Grand Prix Słowenii - Krsko
Słoweńskie Krsko było areną pierwszej rundy żużlowego Grand Prix. Zawody inaugurujące walkę o tytuł mistrza świata rozgrywane były w trudnych warunkach - silny deszcz spowodował, że w drugiej połowie imprezy o wszystkim decydował w dużej mierze start. Ku wielkiej radości polskich fanów na mokrym torze najlepszy okazał się Tomasz Gollob, który odniósł dwunaste w karierze zwycięstwo w zawodach Grand Prix.

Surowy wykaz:

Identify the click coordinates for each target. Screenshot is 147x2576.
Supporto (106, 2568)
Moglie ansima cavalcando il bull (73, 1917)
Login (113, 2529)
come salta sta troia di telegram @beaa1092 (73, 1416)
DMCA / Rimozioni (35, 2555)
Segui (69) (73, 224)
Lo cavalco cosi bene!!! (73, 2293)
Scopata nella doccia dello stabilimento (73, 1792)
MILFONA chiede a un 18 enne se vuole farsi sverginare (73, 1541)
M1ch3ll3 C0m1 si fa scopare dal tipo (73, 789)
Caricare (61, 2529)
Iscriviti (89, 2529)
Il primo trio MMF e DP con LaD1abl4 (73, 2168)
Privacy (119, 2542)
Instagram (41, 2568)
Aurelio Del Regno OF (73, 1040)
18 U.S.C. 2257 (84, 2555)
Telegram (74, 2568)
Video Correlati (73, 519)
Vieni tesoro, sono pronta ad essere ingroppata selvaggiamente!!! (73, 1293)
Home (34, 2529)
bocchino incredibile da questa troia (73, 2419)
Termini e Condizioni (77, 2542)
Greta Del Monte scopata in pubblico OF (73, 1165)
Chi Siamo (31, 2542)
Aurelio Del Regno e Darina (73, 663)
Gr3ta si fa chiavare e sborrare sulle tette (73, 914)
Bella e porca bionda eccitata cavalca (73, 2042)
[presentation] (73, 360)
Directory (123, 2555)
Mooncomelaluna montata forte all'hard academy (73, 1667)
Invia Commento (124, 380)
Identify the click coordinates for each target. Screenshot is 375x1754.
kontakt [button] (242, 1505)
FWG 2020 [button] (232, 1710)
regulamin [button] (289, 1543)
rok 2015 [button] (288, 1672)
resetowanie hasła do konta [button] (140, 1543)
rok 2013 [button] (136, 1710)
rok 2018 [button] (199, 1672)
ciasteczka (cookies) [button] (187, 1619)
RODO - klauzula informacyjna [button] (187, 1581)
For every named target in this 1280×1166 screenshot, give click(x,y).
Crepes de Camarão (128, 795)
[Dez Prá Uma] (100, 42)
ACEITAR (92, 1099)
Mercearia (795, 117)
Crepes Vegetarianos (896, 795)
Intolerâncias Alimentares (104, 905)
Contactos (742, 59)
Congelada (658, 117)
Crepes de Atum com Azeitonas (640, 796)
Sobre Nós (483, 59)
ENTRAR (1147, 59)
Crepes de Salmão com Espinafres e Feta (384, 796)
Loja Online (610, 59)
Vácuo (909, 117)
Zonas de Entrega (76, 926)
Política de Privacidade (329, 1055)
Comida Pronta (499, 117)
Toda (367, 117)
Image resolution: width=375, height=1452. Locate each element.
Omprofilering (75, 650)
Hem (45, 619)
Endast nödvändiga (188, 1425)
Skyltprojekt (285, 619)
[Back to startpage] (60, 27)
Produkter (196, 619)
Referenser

* _Lista zadań_:
- 1) Przedstaw w formie listy akapit tekstu o Grand Prix w Krsku zaczynający się od słów „Słoweńskie Krsko było areną”, zachowując jego główne fakty.
- 2) Skopiuj dosłownie z wykazu wiersze: zacznij od wiersza zawierającego „Lo cavalco cosi bene!!! (73, 2293)”, a zakończ na wierszu zawierającym „Privacy (119, 2542)”, oba włącznie.
Tekst i wykaz nie mają ze sobą żadnego związku.

* _Wyniki ćwiczenia_:
- 1)
- W słoweńskim Krsku odbyła się pierwsza runda żużlowego Grand Prix, otwierająca walkę o tytuł mistrza świata.
- Zawody rozgrywano w trudnych warunkach: przez silny deszcz w drugiej połowie o wyniku w dużej mierze decydował start.
- Na mokrym torze najlepszy był Tomasz Gollob, który odniósł dwunaste w karierze zwycięstwo w zawodach Grand Prix.

- 2)
Lo cavalco cosi bene!!! (73, 2293)
Scopata nella doccia dello stabilimento (73, 1792)
MILFONA chiede a un 18 enne se vuole farsi sverginare (73, 1541)
M1ch3ll3 C0m1 si fa scopare dal tipo (73, 789)
Caricare (61, 2529)
Iscriviti (89, 2529)
Il primo trio MMF e DP con LaD1abl4 (73, 2168)
Privacy (119, 2542)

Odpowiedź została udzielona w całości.